Tarih, futbol ve gurur!

Dün gece İsviçre'de sahaya çıkan Beşiktaş, herhalde hocamızın rüyasında gördüğü 3-5-2 dizilişiyle oyuna başladı! Yeni transferimiz Jurasek, sol bek diye alınmıştı ama sağ bekte görev yaptı; Tek kelimeyle yine berbattı! Tabii bu diziliş savunmayı allak bullak etti. Özellikle Emirhan da çok zorlandı. Ev sahibi ekip baskı kurdu, Beşiktaş savunmada maçın büyük bölümünde savunmada kaldı. Mütevazi bütçeli rakibi karşısında temkinli oynamak belki mantıklıydı ama kanatlar yine çalışmayınca Abraham yine yalnızları oynadı. Tam "ilk yarı böyle bitsin" derken Rashica'nın golü geldi; adeta ilaç gibi, hem moralleri yükseltti hem de oyunun ritmini değiştirdi. Yeni transfer Ndidi, sahada bir sigorta gibiydi. Yılın en iyi transferi olacağının sinyallerini verdi; ikinci Atiba gibiydi; merkezi domine etti. İlk yarıda tutuk olan Orkun ve Joao Mario ikinci yarıda oyuna ağırlıklarını koyunca Beşiktaş oyunda dengeyi sağladı.

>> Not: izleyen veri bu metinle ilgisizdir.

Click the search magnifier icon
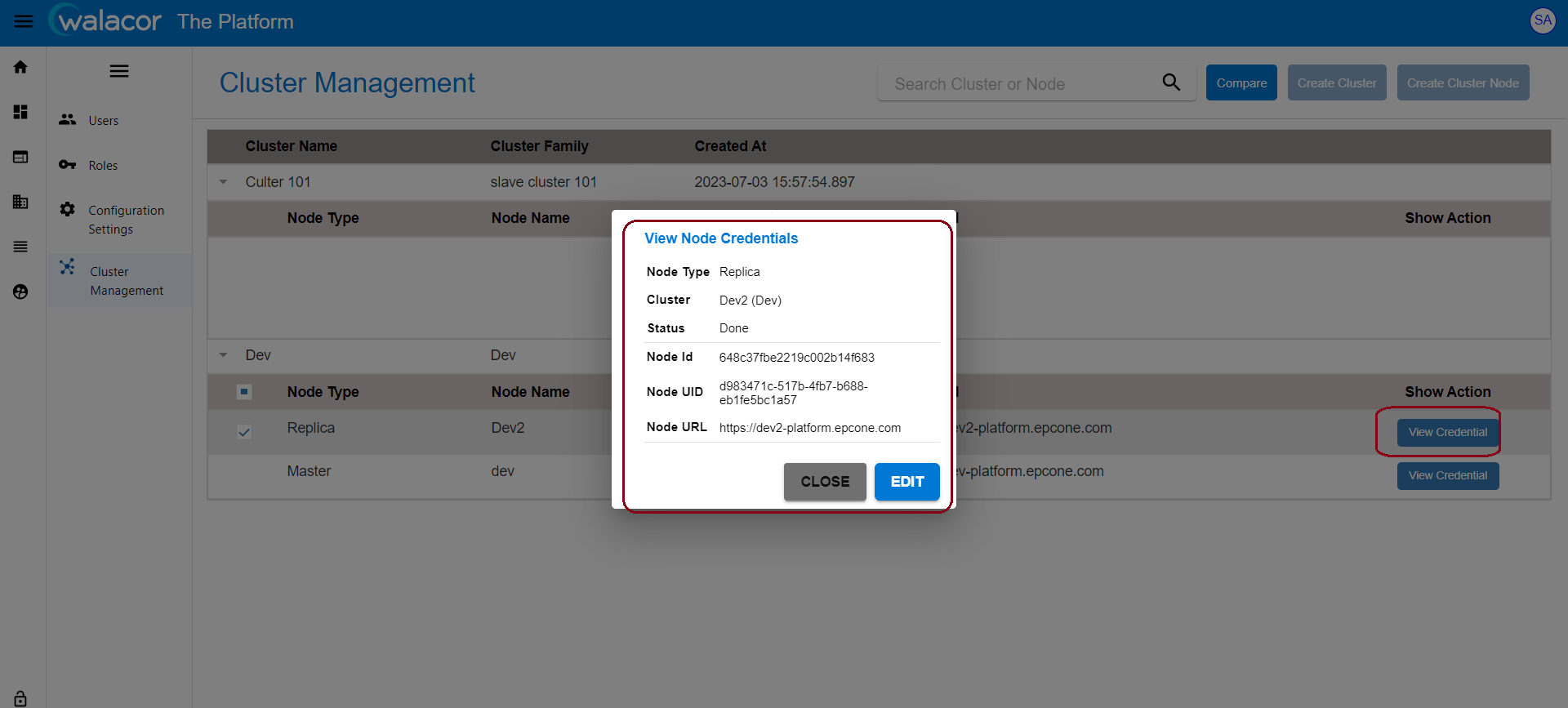This screenshot has width=1568, height=708. (1171, 82)
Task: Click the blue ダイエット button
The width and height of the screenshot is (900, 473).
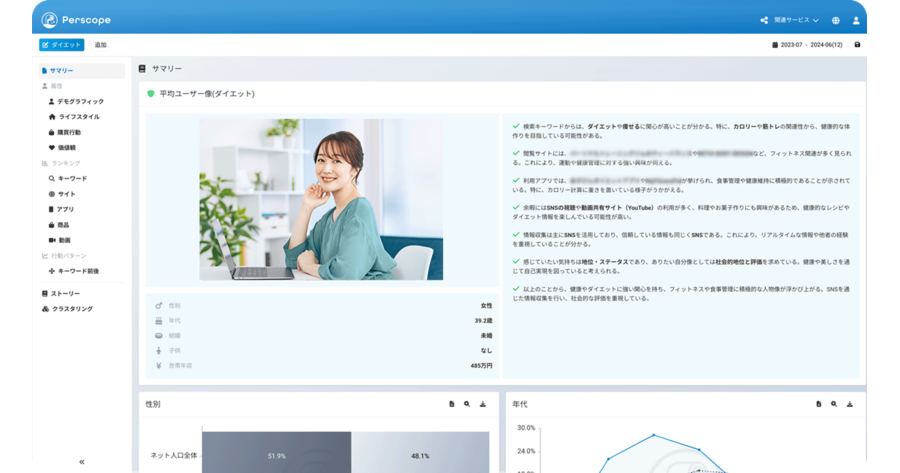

Mert'in yokluğunda kaleyi koruyan Ersin, güven veren kurtarışlarıyla adeta yeniden doğduğunu gösterdi. Beşiktaş tam kazandı derken; siyah-beyazlı takımın bir türlü çare bulamadığı saçma sapan yan top golü keyifleri kaçırdı. Gerçek olan bir şey var ki; Beşiktaş'ın sezon başından beri maçlarında kaotik anlar dikkat çekiyor. Taraftarlar bu sürecin bir an önce bitmesini umut ediyor. İsviçre deplasmanında taraftar harikaydı. Özellikle özenle hazırlandığı her halından belli olan pankartlara bayıldım. Ve en önemlisi: Beşiktaş'ın Türkiye Cumhuriyeti'nin tanınmasını sağlayan Lozan'da sahaya çıkması sonuçtan bağımsız tarihî bir gururdu. Futbolun büyüsü ve tarihin ağırlığı bir araya geldi, dün akşam bunu hissettim. İyi varsın Beşiktaş, iyi ki varsın Türkiye Cumhuriyeti.